EXERCISE AIM
Substitute "image" for "screenshot" in everything from the line containing "Go to next page arrow in pagination" down to the end of the listing, and give those lines again with nothing else changed. Leave the pictures out of your answer.

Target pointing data
************

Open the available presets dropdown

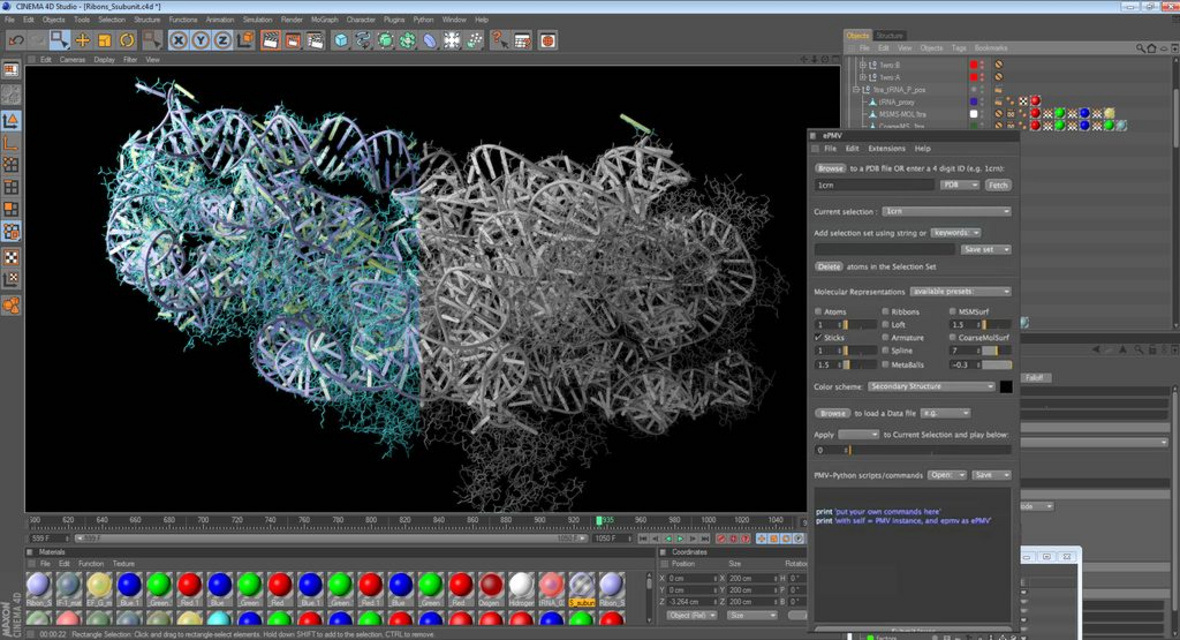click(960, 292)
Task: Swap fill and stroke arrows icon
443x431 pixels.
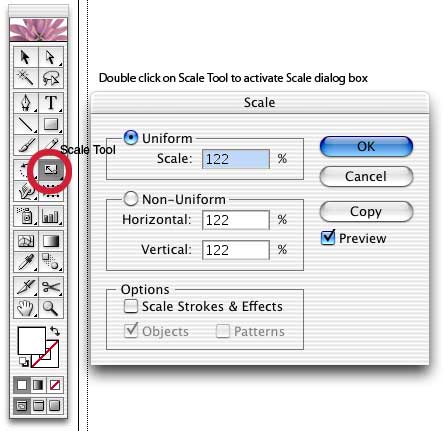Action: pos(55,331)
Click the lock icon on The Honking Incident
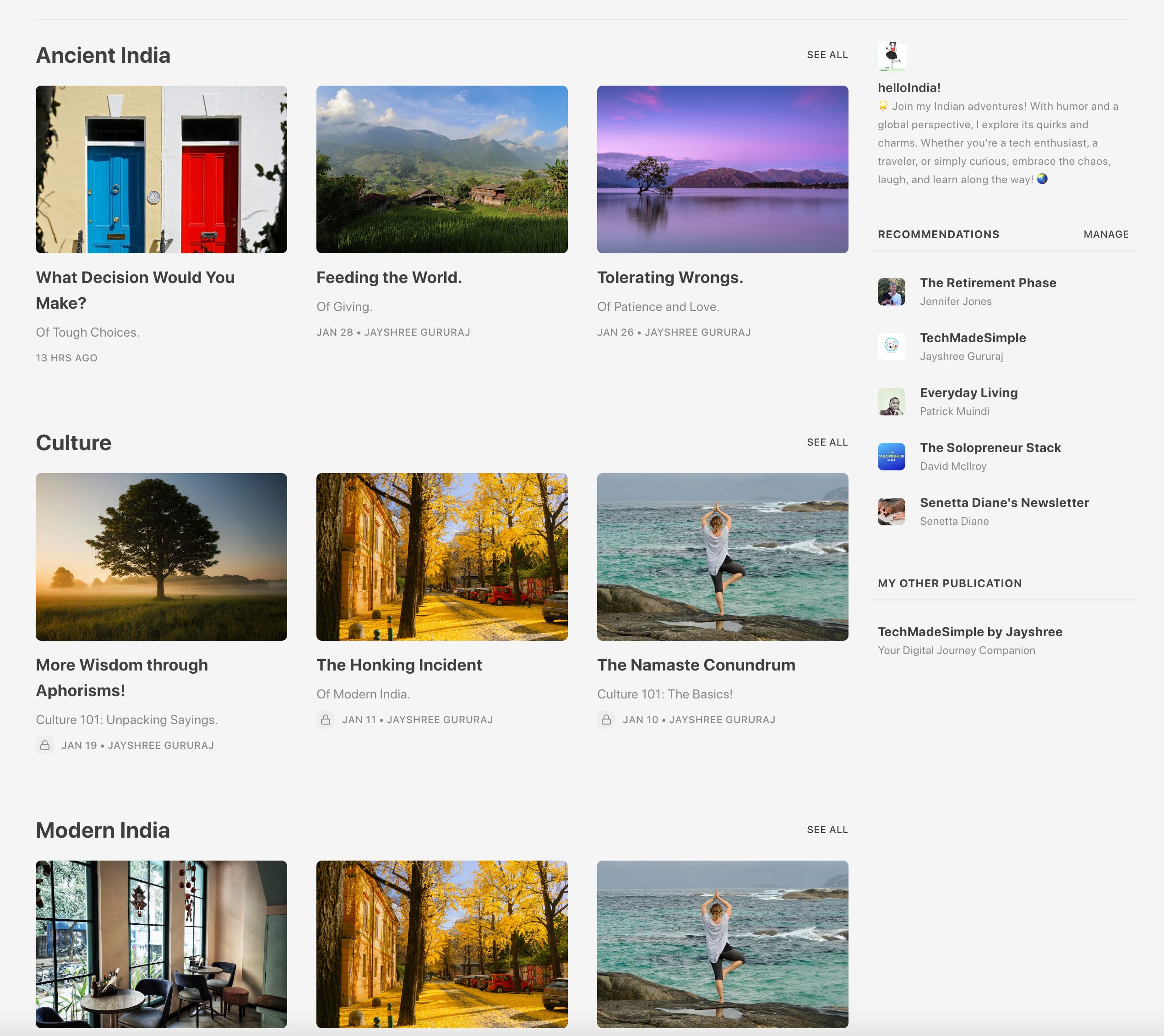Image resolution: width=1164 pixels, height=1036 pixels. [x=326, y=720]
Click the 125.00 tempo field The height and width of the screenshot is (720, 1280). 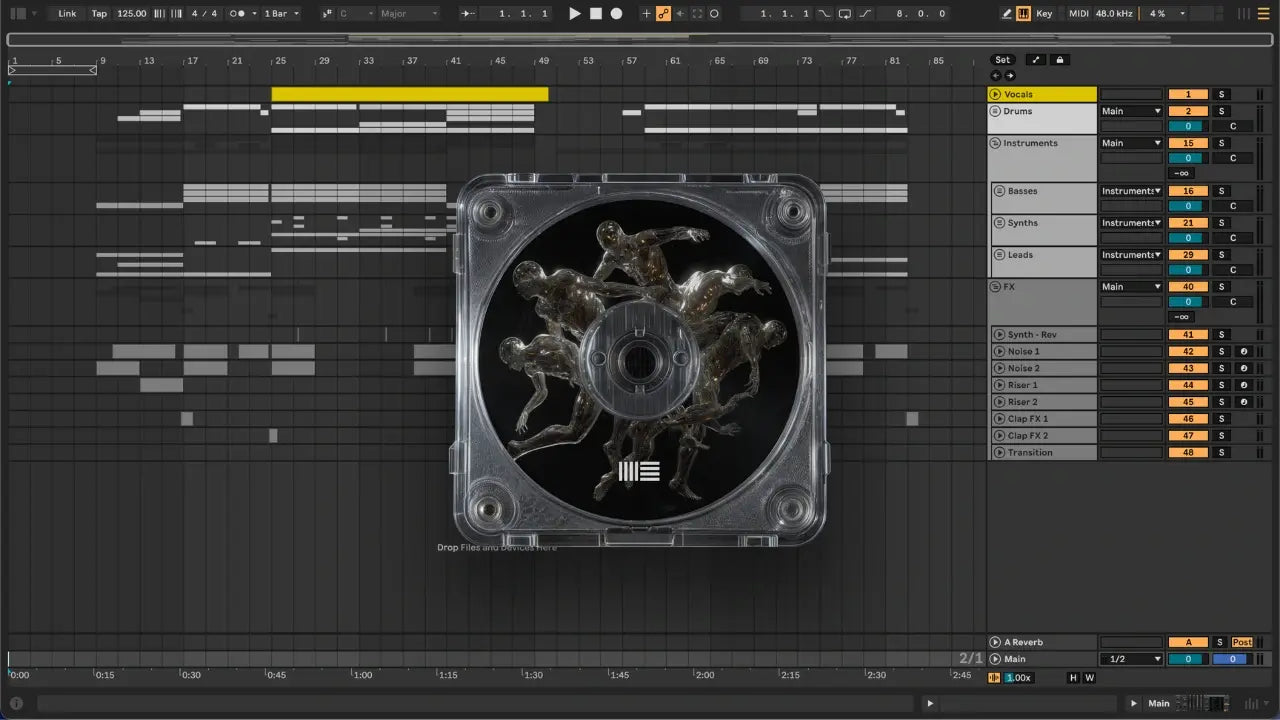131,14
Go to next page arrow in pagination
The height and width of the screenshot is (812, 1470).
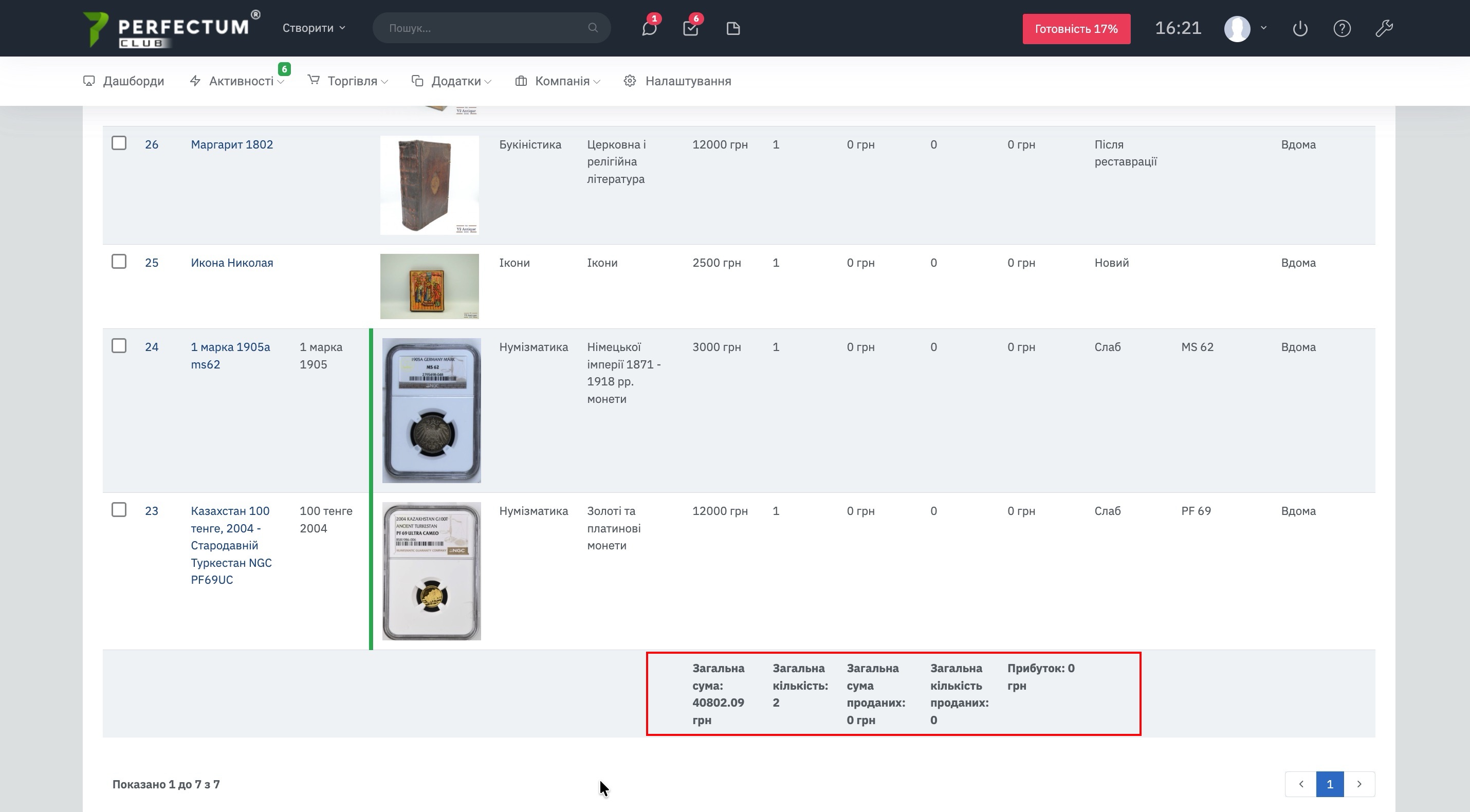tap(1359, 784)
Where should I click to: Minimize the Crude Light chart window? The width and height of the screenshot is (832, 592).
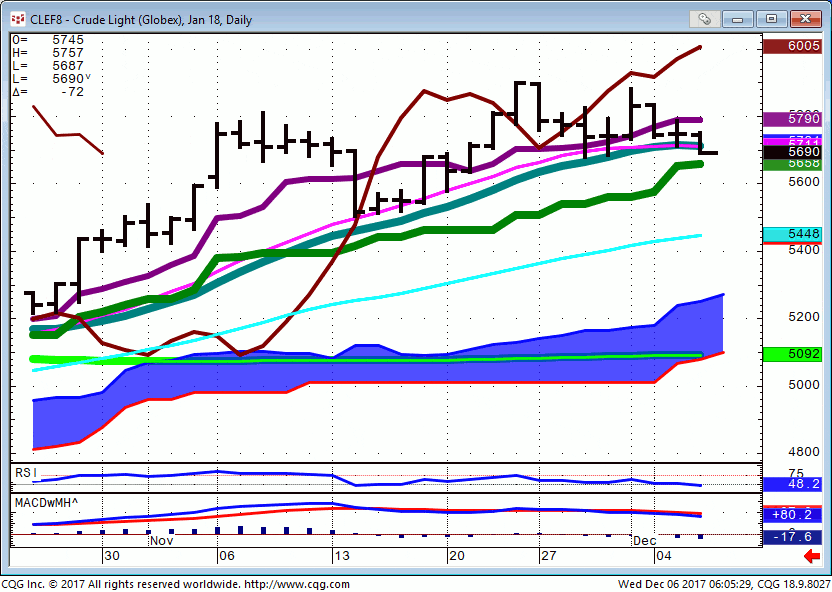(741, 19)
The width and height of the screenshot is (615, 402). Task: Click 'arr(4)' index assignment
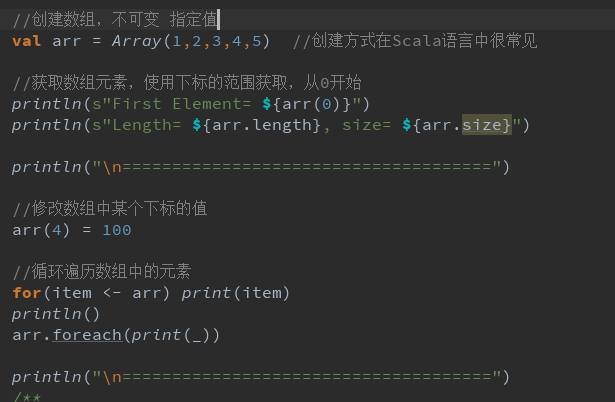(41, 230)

************

TASK OUTPUT
Go to next page arrow in pagination
The height and width of the image is (812, 1470).
tap(1359, 784)
Where should I click to: Minimize the Crude Light chart window? The width and height of the image is (832, 592).
(741, 19)
The width and height of the image is (615, 402). Task: Click 'arr(4)' index assignment
(41, 230)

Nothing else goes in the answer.